:: TEKS DOKUMEN
Advertorial
Intisari-Online.com - Ketika pada tahun 1939 Jepang secara sepihak menginvasi China dan pada tahun 1940 mulai mengganyang Vietnam, invasi besar-besaran itu mendapat kecaman keras AS.
Setahun kemudian AS yang sudah membaca Jepang akan meluaskan ekspansi jajahannya ke wilayah Asia tak hanya tinggal diam.
Pemerintah menjawab ancaman itu dengan menempatkan lebih banyak armada Angkatan Lautnya di Pearl Harbor, Hawai.
Tak hanya itu AS juga melancarkan embargo minyak, besi baja, dan bahan-bahan material lainnya ke Jepang mulai bulan Juli 1940.
Tapi, Jepang ternyata tidak merasa gentar. Angkatan Laut Kekaisaran Jepang yang dikomandani oleh Admiral Yamamoto justru makin meningkatkan kekuatannya.
(Baca juga: Benarkah Taktik Kamikaze Jepang yang Picu AS Jatuhkan Bom Atom ‘Terinspirasi’ Pengalaman Perang di Indonesia?)
Yamamoto bahkan berprinsip lebih baik segera memulai perang dengan AS daripada menempuh langkah politik lainnya.
Untuk mewujudkan prinsip dan ambisinya itu, Yamamoto yang juga dikenal sebagai seorang Samurai segera menyiapkan rencana besarnya.
Secepat kilat menyerang dan sekaligus menghancurkan armada laut AS di Pearl Harbur. Apalagi pada saat itu kekuatan Angkatan Laut Jepang yang telah berhasil dibangun oleh Yamamoto benar-benar dalam kondisi siap tempur.
Persiapan yang dilaksanakan oleh Admiral Yamamoto melibatkan armada laut yang sangat besar karena operasi serbuan Jepang tak hanya berhenti di Pearl Harbor saja.
Sebab, sesuai rencana setelah Pearl Harbour lumpuh, armada laut Jepang akan melanjutkan ekspansi militernya ke wilayah Asia Timur dan Tenggara.
(Baca juga: Tak Diragukan Lagi, Jatuhnya Bom Atom di Jepang Turut Menentukan Kemerdekaan RI)
Kekuatan laut, Pearl Harbor Task Force yang disiapkan Yamamoto dan kemudian dikomandani oleh Admiral Suichi Nagumo, terdiri dari 6 kapal angkut pesawat (carrier) Akagi, Kaga, Hiryu, Soryu, Shokaku, dan Zuikaku.
::::
:: CUPLIKAN DATA
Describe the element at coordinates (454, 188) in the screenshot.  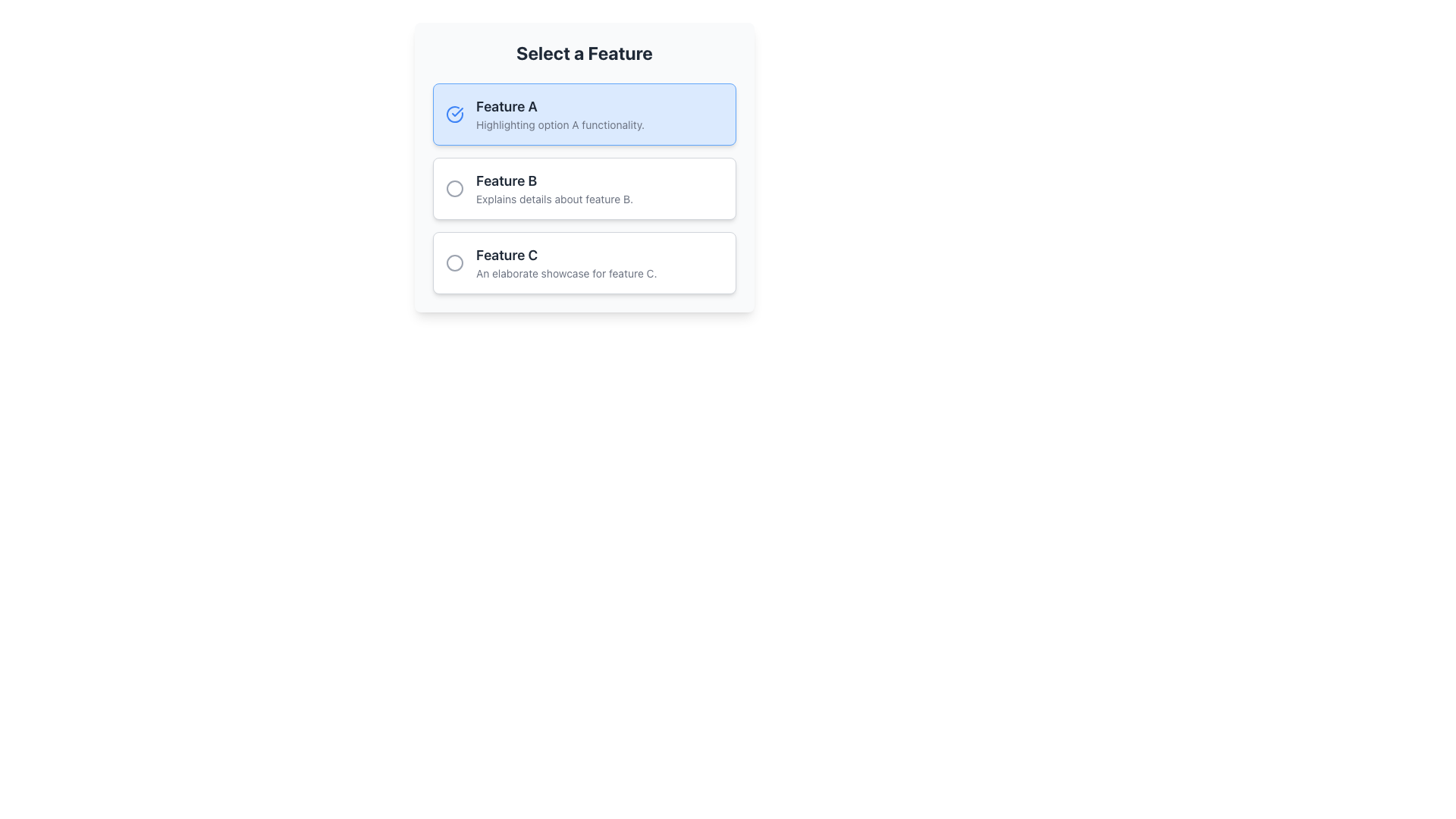
I see `the radio button for 'Feature B' located to the left of the text 'Feature B Explains details about feature B'` at that location.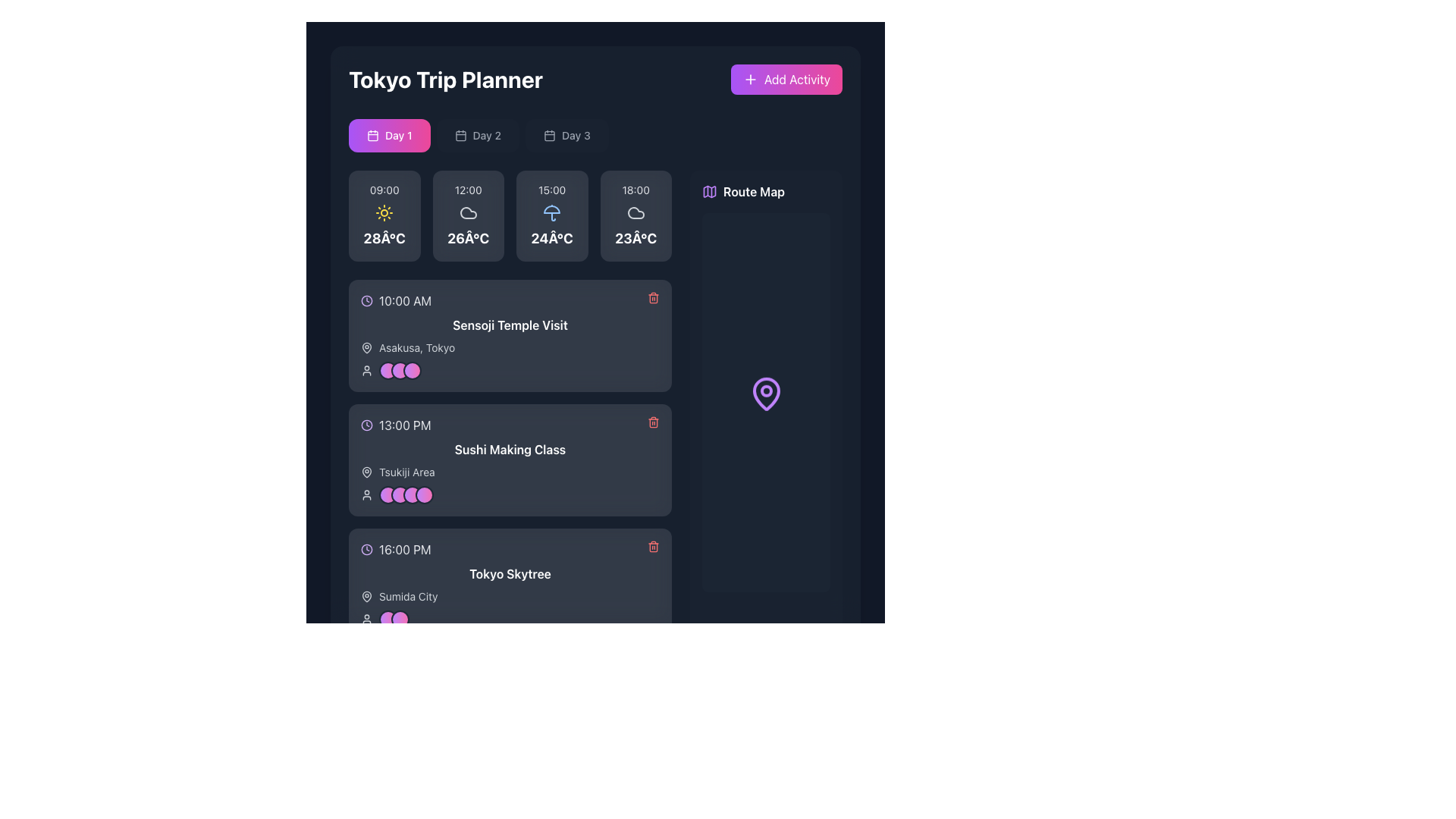 Image resolution: width=1456 pixels, height=819 pixels. I want to click on the first interactive card element in the trip schedule itinerary, so click(510, 335).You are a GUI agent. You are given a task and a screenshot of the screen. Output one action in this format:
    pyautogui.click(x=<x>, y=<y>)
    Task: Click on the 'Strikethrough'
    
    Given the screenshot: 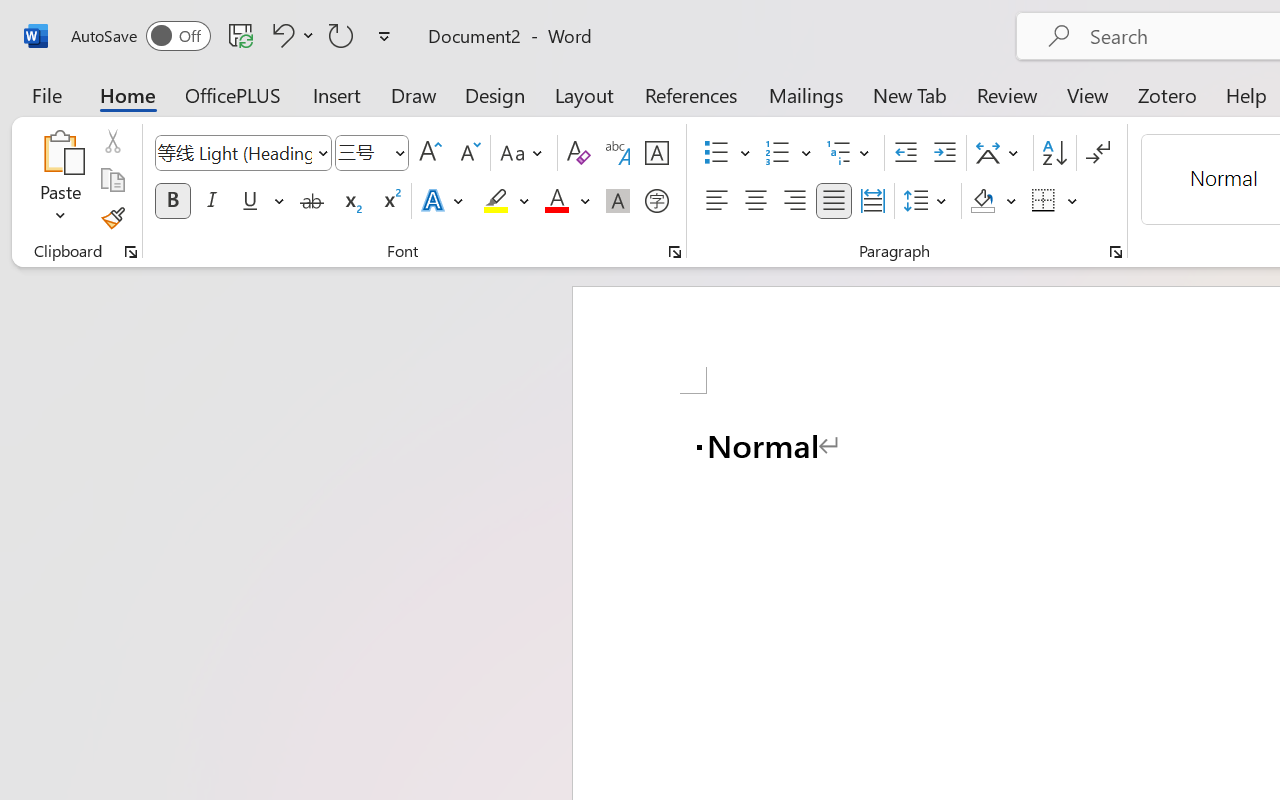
::::
**PETUNJUK LATIHAN:**
Salin dengan persis bagian teks tentang persiapan Jepang menyerang Pearl Harbor, dimulai pada kata-kata yang memuat "Secepat kilat menyerang" dan berhenti setelah "Shokaku, dan Zuikaku.".

**JAWABAN LATIHAN:**
Secepat kilat menyerang dan sekaligus menghancurkan armada laut AS di Pearl Harbur. Apalagi pada saat itu kekuatan Angkatan Laut Jepang yang telah berhasil dibangun oleh Yamamoto benar-benar dalam kondisi siap tempur.
Persiapan yang dilaksanakan oleh Admiral Yamamoto melibatkan armada laut yang sangat besar karena operasi serbuan Jepang tak hanya berhenti di Pearl Harbor saja.
Sebab, sesuai rencana setelah Pearl Harbour lumpuh, armada laut Jepang akan melanjutkan ekspansi militernya ke wilayah Asia Timur dan Tenggara.
(Baca juga: Tak Diragukan Lagi, Jatuhnya Bom Atom di Jepang Turut Menentukan Kemerdekaan RI)
Kekuatan laut, Pearl Harbor Task Force yang disiapkan Yamamoto dan kemudian dikomandani oleh Admiral Suichi Nagumo, terdiri dari 6 kapal angkut pesawat (carrier) Akagi, Kaga, Hiryu, Soryu, Shokaku, dan Zuikaku.